(Beginning of Data in this exercise)

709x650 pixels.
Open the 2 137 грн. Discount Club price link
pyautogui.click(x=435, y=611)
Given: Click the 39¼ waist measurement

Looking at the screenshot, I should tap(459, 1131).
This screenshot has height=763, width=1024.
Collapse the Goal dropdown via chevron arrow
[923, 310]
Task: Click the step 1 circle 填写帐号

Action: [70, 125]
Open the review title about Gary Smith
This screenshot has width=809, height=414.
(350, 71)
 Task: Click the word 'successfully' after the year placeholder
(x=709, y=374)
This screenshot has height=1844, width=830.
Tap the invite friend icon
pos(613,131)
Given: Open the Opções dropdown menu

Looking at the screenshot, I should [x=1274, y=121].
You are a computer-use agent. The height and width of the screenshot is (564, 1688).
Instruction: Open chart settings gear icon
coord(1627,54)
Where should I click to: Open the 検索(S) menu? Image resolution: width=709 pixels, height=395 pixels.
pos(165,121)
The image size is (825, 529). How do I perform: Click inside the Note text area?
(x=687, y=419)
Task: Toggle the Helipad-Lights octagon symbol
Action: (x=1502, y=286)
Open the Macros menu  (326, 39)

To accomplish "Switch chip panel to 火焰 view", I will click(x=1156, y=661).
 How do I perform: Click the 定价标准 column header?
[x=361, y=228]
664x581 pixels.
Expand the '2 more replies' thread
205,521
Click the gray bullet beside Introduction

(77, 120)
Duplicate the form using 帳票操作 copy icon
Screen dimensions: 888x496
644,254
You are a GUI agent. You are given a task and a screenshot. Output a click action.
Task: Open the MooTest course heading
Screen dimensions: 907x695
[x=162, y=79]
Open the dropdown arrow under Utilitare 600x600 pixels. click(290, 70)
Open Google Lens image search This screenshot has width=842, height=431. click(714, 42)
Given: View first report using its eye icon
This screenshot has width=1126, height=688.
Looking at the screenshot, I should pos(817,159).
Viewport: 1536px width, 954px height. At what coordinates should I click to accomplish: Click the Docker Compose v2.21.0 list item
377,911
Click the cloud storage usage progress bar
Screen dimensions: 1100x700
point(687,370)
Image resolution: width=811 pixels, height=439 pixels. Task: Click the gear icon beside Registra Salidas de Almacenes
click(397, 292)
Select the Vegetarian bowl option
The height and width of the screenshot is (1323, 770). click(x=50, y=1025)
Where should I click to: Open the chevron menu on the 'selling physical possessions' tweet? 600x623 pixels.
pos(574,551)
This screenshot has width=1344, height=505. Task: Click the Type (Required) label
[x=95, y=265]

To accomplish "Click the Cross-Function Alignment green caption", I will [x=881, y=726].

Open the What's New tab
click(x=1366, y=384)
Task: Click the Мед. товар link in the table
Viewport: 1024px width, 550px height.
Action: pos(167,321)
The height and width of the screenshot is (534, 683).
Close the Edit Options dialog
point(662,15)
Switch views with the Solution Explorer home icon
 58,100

(End of Data in this exercise)

- **The task**
Referring to the material above, set down exactly the lines between the line with "The image size" and the line with "Task: Open the MooTest course heading", inclusive, and no other lines.

- **Your response**
The image size is (825, 529). How do I perform: Click inside the Note text area?
(x=687, y=419)
Task: Toggle the Helipad-Lights octagon symbol
Action: (x=1502, y=286)
Open the Macros menu  (326, 39)

To accomplish "Switch chip panel to 火焰 view", I will click(x=1156, y=661).
 How do I perform: Click the 定价标准 column header?
[x=361, y=228]
664x581 pixels.
Expand the '2 more replies' thread
205,521
Click the gray bullet beside Introduction

(77, 120)
Duplicate the form using 帳票操作 copy icon
Screen dimensions: 888x496
644,254
You are a GUI agent. You are given a task and a screenshot. Output a click action.
Task: Open the MooTest course heading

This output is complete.